Natalie and Princess: A Gap Yet to Be Bridged, If Ever. (Extra Credit)

My takeaway from my experience watching Black Mother, Lost Daughter is that at its core, it is an expression of grief. It is a method the playwright uses to express to the best of her ability, what cannot be explained in her own words alone. It is an expression of the collective tiredness experienced by the Black community, whenever justice continues to elude us consecutively, time after time again. It raises the question of whether justice can even exist for us. Alongside that, with the show’s name, it is also a story of motherhood, specifically Black motherhood.

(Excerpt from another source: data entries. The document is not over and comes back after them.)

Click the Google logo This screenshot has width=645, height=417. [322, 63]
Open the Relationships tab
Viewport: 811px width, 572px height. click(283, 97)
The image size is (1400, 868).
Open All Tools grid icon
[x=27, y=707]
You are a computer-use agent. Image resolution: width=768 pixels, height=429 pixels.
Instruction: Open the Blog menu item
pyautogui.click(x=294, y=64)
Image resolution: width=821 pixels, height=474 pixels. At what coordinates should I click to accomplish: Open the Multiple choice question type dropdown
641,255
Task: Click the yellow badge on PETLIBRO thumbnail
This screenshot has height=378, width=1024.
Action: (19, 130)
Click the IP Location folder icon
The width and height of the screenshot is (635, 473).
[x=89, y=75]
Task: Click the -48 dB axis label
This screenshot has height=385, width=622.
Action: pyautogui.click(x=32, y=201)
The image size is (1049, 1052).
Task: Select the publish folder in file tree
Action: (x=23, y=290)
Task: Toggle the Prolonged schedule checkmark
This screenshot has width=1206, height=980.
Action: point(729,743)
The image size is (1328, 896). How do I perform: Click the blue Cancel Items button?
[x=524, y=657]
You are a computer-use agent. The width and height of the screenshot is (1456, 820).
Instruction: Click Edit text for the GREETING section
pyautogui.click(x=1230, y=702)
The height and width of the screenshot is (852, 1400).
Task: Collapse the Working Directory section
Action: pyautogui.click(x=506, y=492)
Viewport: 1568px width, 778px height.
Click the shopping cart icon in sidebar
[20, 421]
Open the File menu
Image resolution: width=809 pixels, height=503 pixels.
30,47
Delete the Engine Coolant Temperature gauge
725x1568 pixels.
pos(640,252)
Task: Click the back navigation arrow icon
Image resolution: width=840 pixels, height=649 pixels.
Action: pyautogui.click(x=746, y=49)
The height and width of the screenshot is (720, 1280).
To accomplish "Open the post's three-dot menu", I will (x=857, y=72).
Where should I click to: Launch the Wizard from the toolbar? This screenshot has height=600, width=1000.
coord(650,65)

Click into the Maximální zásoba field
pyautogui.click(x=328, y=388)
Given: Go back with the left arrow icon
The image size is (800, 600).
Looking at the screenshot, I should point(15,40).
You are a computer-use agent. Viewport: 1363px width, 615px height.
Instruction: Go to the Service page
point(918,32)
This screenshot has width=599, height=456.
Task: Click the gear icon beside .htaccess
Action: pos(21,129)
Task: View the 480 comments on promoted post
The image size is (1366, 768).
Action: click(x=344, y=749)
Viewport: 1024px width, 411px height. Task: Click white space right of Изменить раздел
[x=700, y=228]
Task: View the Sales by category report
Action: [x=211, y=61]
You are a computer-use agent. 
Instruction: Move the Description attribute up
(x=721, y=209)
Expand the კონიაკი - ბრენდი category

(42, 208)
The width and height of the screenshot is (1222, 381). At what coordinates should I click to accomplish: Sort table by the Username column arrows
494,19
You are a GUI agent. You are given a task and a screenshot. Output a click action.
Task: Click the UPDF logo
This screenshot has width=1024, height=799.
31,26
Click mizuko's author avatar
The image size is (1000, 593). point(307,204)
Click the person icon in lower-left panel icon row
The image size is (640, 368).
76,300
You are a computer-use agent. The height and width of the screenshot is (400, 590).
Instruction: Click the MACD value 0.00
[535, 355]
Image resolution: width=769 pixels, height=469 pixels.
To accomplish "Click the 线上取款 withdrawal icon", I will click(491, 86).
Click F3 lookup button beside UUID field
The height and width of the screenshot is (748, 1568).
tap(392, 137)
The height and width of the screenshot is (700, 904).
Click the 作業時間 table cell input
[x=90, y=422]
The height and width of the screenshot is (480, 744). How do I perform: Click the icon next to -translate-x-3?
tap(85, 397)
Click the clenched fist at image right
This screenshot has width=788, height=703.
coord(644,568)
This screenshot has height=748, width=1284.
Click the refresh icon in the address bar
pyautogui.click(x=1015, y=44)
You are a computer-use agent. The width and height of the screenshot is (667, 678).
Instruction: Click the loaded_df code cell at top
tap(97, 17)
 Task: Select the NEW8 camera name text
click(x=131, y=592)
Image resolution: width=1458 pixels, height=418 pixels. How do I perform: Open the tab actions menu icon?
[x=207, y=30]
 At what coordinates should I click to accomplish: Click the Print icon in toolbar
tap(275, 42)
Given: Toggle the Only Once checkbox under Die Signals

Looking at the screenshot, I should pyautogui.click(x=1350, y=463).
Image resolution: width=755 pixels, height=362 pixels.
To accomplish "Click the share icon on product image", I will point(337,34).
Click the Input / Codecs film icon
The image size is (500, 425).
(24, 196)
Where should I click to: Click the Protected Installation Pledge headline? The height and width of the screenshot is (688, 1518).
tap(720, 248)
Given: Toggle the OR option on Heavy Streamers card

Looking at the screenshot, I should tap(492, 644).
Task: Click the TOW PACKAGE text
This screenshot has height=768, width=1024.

I think that while it is typical for the older generation to butt heads with the younger, what is so heartbreaking about the relationship between Princess and her mother Natalie is the lack of understanding and communication. Throughout the show, we constantly see Princess’s willingness to spill out her emotions in front of other people, completely negating the “strong Black woman” archetype that is more apparent in her mother’s actions. Natalie is incredibly silent, we only ever see how she truly feels in the wake of Queen’s death when is alone, and nursing a bottle of “tea”, the alcohol pulling out all the thoughts and feelings she cannot bear to speak aloud to Princess.

But towards the end of the play, what truly breaks my heart is when Natalie completely misremembers a core memory of Queen running away from home, and how she failed to properly reconcile that emotional wound. What we find out is that Natalie completely misremembered in her grief, and the child that actually ran away was Princess. And rather than apologizing and reaffirming her love for her daughter, Natalie wills it away, asking her daughter if she’d like something to eat. To me, it seems as though some Black mothers would rather almost die than admit that they were wrong. It creates a cycle of trauma that may have existed since time immemorial There’s so much more that I could say about this show and the messages it imparted, but what I can say is that it was a simultaneously enlightening and sobering experience.